Zuul references cleaner
Zuul mergers create a vast number of git references under /refs/zuul
which are never garbage collected.
With hundred of thousands of references, that makes git fetch operations
very slow since git uploads all references to Gerrit to synchronize the
Zuul maintained repository. On one of Wikimedia busy repository
(mediawiki/core) we had 55000 such references and it can take up to 18
seconds for a fetch to complete. I have seen occurences of a merge
taking 2 minutes to complete.
As such, this tiny script clears out references for which the commit date
of the pointed commit object is older than 360 days (the default).
It is not perfect since a recent reference can well point to an old
object. That would be the case on repositories that are barely active.
In such case the ref will be gone despite it being recently created.

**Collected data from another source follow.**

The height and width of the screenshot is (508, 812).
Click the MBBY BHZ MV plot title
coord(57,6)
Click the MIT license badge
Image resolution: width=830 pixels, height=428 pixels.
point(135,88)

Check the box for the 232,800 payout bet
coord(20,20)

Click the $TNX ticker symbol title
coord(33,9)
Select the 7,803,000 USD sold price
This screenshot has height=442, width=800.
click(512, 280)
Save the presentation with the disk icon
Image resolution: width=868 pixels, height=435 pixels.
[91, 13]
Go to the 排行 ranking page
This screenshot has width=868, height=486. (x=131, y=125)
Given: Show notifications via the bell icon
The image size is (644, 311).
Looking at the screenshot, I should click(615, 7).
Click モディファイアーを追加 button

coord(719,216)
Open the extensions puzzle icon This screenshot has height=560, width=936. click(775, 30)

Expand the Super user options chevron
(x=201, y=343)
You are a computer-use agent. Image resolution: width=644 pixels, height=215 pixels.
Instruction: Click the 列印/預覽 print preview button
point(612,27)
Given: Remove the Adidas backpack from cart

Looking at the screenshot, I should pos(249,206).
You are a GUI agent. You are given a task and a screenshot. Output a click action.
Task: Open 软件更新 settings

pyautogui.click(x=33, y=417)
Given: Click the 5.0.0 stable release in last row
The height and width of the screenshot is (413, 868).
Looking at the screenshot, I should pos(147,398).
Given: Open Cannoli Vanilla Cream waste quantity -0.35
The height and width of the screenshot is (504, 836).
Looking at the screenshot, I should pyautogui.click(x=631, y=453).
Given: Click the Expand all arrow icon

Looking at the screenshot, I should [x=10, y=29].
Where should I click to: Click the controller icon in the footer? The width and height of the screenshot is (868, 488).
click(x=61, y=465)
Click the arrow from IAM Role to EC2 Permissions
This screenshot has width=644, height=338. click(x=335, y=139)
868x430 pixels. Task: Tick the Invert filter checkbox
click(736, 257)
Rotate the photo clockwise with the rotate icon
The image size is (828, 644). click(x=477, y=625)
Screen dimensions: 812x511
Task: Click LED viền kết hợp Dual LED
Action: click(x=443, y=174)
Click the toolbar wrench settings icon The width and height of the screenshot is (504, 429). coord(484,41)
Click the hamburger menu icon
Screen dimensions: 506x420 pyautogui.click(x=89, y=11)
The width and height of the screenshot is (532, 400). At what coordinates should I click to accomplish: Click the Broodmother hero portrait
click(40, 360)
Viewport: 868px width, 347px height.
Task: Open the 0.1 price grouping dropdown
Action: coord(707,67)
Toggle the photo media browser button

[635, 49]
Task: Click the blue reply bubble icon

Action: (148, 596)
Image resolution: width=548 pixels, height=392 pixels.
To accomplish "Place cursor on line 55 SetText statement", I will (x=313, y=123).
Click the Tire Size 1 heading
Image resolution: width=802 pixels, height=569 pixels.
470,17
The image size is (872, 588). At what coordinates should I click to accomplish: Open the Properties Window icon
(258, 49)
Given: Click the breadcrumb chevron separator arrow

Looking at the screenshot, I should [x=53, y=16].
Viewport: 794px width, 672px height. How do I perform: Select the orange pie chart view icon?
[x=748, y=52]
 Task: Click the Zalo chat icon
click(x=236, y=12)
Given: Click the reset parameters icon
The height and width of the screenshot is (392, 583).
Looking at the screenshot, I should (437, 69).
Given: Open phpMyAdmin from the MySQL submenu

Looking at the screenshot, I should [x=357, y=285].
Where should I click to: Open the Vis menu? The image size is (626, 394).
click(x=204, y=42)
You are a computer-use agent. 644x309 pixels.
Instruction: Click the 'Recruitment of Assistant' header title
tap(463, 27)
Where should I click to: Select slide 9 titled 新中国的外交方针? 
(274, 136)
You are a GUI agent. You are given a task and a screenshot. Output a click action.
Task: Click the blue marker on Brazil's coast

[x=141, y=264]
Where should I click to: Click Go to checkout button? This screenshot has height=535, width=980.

A better way would be to vary Zuul references by using month/day which
will let one easily garbage collect them. But I am being lazy and that
would not let us clear out references using the current scheme.
Example usage:
zuul-clear-refs.py --verbose --dry-run --until 90 /srv/zuul/git/project
Would show a list of references pointing to commit dates older than 90
days and output a message whenever the script would delete them.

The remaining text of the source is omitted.